Literature Isn’t Native Advertising. But What If It Was?
Franz Kafka’s “The Metamorphosis” isn’t native advertising for Orkin Pest Control. But what if it was?
George R. R. Martin’s A Song of Ice and Fire isn’t native advertising for Sparkling ICE and Fireball Cinnamon Whiskey… but a brand manager can dream.
The Grapes of Wrath is one of the most powerful novels about the Great Depression, and Welch’s is one of the most powerful brands in grape juice. Can’t we put 2 and 2 together?
I read Moby-Dick hoping to find great native advertising for whale watching trips and was disappointed to find Mr. Melville threw away an opportunity.
Joan Didion’s The White Album doesn’t really have anything to do with the Beatles or a wedding albums supplier, but what if Joan Didion only only wrote essays about brands?

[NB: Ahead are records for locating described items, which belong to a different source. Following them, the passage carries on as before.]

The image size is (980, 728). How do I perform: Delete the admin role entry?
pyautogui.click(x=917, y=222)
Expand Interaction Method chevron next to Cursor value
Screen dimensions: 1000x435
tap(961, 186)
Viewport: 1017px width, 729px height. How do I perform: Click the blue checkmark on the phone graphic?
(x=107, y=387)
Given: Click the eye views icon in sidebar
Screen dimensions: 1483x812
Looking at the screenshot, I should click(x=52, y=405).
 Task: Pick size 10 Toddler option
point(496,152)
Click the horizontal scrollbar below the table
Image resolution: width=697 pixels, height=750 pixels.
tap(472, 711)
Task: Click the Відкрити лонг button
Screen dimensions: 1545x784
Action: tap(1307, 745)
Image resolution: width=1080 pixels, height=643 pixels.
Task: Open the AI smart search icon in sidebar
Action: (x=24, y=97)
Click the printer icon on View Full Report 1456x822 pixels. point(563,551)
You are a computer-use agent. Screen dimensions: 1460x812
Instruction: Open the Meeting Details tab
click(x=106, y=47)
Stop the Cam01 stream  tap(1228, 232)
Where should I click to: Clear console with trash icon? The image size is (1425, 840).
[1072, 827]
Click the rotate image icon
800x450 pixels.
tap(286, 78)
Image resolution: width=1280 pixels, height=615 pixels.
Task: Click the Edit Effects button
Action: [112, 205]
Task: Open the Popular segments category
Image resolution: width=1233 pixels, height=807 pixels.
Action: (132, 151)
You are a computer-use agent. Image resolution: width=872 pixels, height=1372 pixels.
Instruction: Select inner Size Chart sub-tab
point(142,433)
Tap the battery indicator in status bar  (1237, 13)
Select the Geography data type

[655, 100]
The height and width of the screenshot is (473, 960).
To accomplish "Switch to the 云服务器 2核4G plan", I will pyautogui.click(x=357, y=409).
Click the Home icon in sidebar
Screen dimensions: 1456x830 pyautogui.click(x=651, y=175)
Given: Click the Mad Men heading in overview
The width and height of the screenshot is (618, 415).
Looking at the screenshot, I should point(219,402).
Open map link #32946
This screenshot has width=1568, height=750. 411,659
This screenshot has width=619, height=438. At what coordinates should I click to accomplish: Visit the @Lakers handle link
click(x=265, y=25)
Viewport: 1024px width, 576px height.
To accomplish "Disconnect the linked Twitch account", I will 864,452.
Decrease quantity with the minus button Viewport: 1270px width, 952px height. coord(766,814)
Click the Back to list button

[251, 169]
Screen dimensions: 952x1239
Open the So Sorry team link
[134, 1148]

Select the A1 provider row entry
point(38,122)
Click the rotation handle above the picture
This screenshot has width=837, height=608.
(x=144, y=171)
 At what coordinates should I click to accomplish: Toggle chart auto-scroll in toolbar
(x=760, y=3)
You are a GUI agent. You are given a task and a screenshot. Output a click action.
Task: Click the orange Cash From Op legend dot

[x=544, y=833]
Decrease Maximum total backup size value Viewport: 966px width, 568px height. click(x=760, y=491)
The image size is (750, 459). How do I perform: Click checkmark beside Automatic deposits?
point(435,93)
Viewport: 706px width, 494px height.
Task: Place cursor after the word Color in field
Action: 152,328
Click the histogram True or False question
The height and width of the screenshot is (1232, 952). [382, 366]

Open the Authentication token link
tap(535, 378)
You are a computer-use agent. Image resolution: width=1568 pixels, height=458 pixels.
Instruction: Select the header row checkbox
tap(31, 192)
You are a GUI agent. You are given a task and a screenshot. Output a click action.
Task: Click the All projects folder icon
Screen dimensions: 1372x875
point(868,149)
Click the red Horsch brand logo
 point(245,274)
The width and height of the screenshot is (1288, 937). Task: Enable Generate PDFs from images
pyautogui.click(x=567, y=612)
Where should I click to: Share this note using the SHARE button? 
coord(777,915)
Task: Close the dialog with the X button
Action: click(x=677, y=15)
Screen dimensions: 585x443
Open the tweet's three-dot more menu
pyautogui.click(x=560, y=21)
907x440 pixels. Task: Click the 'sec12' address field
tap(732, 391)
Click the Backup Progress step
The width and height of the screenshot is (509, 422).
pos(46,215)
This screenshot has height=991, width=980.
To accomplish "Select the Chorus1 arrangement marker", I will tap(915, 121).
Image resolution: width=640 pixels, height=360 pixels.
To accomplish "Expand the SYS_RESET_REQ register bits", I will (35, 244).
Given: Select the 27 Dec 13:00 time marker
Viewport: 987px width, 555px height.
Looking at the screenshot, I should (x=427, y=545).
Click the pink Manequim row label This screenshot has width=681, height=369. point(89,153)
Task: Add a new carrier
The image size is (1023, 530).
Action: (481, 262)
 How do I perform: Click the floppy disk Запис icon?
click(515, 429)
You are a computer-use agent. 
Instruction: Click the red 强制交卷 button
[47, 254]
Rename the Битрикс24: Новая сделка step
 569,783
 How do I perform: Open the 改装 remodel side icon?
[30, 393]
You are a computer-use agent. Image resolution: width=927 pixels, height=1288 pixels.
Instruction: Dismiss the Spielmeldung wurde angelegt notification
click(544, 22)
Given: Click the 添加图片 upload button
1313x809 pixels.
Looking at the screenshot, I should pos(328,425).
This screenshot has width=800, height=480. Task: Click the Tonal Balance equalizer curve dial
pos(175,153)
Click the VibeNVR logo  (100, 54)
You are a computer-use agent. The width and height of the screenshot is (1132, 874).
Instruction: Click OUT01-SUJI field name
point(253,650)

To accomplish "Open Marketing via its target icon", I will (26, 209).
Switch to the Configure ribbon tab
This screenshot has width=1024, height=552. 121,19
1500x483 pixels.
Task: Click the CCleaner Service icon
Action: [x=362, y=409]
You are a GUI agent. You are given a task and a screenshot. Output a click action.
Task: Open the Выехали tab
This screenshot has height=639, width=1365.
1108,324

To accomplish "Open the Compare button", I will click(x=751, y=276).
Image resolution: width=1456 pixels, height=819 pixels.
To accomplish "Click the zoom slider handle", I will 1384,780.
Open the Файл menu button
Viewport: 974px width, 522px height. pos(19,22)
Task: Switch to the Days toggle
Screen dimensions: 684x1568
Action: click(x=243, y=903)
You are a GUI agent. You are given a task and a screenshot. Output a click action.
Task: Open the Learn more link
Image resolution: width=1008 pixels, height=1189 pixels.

Wouldn’t those brands be that much more fascinating?
Edgar Allan Poe once famously said, “Quoth the Raven, nevermore!” Each Sunday Baltimore Ravens fans cheer, “Go Ravens!” Historians will debate which phrase is more viral, but people who love the power of telling stories through brands will never think of one without the other.
On the surface, A Portrait of the Artist as a Young Man has nothing to do with photo messaging start-up apps, but isn’t James Joyce’s lyrical language the perfect brand building tool for Snapchat?
Just throwing this out there, but would anything be taken away from the ending of Kate Chopin’s The Awakening if the author devoted a page to the ten hottest two-piece bathing suits on sale at Walmart?
Chipotle recently published content by Jonathan Safran Foer and Toni Morrison, who won the Nobel Prize for content in 1993! If you are a content producer, you have to ask yourself: is there any open patch of un-contented space that I could content up with enough branded content that we are all of us — every single brand, consumer, and content-producer in the whole wide world — content?